Task instructions: Pick out the lines below with "Cotton" and list them.

Excerpts from a dataset:
-*-*-
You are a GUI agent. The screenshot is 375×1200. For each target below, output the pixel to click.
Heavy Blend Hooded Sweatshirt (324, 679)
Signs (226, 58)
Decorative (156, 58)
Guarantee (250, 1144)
-*-*-
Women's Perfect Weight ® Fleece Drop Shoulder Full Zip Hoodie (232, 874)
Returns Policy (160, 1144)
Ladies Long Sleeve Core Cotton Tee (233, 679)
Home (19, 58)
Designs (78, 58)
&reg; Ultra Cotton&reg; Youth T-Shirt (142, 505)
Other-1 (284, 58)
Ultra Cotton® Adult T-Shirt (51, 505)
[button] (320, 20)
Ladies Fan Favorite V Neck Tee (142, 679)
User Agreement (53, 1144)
-*-*-
Reply:
Ladies Long Sleeve Core Cotton Tee (233, 679)
&reg; Ultra Cotton&reg; Youth T-Shirt (142, 505)
Ultra Cotton® Adult T-Shirt (51, 505)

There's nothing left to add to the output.